Excerpts from a dataset:
###

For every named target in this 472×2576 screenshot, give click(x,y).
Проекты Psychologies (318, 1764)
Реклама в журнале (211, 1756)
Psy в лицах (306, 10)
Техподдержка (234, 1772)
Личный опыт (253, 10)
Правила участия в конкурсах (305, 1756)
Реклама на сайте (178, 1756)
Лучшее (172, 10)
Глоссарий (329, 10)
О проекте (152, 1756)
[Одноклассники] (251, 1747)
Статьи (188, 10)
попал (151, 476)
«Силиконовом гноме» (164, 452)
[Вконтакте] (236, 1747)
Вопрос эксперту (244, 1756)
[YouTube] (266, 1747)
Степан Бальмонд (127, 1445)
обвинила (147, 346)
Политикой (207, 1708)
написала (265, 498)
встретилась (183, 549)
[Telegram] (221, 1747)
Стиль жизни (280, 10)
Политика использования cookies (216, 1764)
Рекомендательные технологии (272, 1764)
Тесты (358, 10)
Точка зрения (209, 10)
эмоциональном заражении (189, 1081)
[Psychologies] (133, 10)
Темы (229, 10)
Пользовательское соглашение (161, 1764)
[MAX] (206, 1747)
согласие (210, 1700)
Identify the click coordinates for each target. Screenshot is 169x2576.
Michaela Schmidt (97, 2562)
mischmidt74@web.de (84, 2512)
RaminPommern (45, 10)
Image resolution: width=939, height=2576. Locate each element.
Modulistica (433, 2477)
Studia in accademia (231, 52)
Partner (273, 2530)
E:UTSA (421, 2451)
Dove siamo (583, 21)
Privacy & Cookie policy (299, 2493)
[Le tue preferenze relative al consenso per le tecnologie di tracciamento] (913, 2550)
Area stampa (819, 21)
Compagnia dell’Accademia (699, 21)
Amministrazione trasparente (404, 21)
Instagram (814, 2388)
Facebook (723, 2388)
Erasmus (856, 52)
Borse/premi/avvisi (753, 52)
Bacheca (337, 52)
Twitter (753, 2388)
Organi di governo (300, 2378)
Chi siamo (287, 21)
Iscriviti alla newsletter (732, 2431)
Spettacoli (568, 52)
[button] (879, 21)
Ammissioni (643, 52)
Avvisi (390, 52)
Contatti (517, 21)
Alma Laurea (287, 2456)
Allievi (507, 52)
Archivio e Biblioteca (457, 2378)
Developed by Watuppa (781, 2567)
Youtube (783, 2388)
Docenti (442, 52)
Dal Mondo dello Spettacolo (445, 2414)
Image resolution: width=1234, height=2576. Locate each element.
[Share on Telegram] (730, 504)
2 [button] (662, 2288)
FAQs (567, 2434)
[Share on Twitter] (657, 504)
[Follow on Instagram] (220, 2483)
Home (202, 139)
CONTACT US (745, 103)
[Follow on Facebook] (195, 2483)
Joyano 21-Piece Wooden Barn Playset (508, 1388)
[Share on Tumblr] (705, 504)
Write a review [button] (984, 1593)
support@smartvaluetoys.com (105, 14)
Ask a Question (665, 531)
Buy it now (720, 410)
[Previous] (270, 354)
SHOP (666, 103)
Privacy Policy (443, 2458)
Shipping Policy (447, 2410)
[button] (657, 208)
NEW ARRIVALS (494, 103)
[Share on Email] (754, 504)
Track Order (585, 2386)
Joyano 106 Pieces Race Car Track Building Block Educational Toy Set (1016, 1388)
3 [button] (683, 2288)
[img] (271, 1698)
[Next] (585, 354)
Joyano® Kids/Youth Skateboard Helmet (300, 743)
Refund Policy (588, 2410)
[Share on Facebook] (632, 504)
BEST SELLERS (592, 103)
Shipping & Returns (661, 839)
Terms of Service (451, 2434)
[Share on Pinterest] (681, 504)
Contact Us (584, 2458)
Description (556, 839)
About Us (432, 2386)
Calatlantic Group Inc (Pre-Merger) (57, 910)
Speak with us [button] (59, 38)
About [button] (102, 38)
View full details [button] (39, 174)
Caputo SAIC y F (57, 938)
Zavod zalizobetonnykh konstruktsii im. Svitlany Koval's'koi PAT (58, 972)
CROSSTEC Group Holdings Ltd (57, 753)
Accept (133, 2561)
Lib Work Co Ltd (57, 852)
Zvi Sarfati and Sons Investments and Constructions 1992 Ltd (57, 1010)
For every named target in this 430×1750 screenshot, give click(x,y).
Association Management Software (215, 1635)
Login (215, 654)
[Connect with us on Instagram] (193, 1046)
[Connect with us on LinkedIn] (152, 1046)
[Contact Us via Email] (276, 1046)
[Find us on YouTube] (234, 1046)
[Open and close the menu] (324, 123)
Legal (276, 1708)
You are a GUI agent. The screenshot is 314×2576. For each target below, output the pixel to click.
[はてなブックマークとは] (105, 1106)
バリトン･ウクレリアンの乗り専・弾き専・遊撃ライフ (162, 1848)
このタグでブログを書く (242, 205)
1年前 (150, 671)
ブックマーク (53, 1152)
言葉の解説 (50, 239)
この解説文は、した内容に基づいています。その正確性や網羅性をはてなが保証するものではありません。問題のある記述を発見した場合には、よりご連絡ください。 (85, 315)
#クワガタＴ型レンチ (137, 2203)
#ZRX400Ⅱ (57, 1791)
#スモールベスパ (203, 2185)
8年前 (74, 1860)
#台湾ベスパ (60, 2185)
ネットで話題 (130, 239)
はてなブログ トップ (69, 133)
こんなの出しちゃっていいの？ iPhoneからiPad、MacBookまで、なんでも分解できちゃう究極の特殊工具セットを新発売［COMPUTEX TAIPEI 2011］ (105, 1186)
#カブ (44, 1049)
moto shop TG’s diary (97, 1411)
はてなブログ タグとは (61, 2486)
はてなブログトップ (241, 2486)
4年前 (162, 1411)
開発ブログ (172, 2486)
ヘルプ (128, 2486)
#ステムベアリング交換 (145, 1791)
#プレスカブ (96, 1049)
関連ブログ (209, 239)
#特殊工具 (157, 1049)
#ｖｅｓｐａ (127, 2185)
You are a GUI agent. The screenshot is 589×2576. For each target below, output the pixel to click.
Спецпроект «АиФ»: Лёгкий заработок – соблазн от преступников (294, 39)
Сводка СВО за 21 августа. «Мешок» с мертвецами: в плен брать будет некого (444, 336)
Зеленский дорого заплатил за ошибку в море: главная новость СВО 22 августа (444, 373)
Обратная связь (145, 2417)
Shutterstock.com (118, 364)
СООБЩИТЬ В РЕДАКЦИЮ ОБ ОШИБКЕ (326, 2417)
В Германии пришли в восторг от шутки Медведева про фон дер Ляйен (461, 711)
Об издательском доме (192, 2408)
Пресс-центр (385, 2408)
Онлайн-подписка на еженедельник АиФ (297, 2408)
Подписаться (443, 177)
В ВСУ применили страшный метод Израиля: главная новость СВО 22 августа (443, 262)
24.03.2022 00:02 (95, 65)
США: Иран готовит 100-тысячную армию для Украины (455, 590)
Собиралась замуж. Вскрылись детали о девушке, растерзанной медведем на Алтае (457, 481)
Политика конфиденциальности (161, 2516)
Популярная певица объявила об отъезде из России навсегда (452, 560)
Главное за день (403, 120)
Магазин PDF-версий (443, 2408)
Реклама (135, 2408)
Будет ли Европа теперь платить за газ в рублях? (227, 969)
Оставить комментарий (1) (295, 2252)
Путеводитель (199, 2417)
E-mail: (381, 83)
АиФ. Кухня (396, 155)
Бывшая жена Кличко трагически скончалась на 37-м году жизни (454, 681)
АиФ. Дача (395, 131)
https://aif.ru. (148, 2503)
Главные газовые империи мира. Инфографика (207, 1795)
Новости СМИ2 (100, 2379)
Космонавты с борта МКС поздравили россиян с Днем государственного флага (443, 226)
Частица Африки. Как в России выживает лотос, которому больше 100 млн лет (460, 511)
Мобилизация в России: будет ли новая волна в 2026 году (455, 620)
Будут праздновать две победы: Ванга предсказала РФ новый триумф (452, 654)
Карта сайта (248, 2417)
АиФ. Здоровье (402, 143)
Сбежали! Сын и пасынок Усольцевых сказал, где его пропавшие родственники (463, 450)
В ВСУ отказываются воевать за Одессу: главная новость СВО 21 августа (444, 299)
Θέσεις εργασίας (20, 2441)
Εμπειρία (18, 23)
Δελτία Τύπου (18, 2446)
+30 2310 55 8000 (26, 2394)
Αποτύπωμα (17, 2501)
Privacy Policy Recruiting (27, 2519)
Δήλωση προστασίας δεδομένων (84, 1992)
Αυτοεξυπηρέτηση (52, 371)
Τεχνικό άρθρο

###

▶ _Exercise objective_
Return a word-for-word copy of the lines above from the one holding "Новости СМИ2 (100, 2379)" through the one holding "Δελτία Τύπου (18, 2446)", with both of them included and nothing besides.

▶ _Response to the exercise_
Новости СМИ2 (100, 2379)
Космонавты с борта МКС поздравили россиян с Днем государственного флага (443, 226)
Частица Африки. Как в России выживает лотос, которому больше 100 млн лет (460, 511)
Мобилизация в России: будет ли новая волна в 2026 году (455, 620)
Будут праздновать две победы: Ванга предсказала РФ новый триумф (452, 654)
Карта сайта (248, 2417)
АиФ. Здоровье (402, 143)
Сбежали! Сын и пасынок Усольцевых сказал, где его пропавшие родственники (463, 450)
В ВСУ отказываются воевать за Одессу: главная новость СВО 21 августа (444, 299)
Θέσεις εργασίας (20, 2441)
Εμπειρία (18, 23)
Δελτία Τύπου (18, 2446)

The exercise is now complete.